## AUFGABE:
Gib an, in wie vielen Zeilen der folgenden Datensätze das Wort „what“ vorkommt. Antworte nur mit der Zahl.

## Quelldaten:
::::::::
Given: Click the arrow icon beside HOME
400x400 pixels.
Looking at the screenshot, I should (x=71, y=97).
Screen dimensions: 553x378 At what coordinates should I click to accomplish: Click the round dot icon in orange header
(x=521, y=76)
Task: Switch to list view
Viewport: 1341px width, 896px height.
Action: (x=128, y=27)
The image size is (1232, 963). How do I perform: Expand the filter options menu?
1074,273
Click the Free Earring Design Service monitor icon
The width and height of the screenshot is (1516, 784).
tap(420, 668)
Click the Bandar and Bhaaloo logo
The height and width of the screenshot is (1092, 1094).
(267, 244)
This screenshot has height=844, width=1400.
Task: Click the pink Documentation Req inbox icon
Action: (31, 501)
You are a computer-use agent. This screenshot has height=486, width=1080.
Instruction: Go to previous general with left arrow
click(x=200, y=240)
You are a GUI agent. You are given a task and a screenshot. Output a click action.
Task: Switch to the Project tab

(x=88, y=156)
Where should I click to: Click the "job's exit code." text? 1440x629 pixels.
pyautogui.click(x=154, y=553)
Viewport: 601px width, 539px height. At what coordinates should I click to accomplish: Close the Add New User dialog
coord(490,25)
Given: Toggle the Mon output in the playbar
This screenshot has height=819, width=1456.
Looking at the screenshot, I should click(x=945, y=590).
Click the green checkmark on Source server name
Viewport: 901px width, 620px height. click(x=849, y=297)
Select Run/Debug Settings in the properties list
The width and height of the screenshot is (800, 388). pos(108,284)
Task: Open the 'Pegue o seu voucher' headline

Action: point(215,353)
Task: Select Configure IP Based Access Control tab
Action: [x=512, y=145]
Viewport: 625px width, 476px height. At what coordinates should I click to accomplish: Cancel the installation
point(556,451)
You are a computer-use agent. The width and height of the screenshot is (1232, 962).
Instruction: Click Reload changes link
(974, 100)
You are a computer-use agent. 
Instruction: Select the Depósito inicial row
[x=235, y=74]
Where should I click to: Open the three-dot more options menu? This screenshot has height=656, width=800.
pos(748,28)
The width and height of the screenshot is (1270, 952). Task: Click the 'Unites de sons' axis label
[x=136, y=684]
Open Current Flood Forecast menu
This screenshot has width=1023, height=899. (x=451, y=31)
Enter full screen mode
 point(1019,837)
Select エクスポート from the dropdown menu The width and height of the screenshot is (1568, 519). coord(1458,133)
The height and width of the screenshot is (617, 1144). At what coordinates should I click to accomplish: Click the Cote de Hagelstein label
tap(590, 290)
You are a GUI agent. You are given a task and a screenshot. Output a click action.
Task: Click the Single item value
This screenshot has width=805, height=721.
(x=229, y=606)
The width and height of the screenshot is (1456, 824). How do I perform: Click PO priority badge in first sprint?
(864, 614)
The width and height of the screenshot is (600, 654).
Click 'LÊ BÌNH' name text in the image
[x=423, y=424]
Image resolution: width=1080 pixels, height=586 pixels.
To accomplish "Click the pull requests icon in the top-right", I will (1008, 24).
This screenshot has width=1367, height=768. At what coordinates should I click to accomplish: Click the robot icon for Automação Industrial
::::::::
## ERWARTETE ANTWORT:
5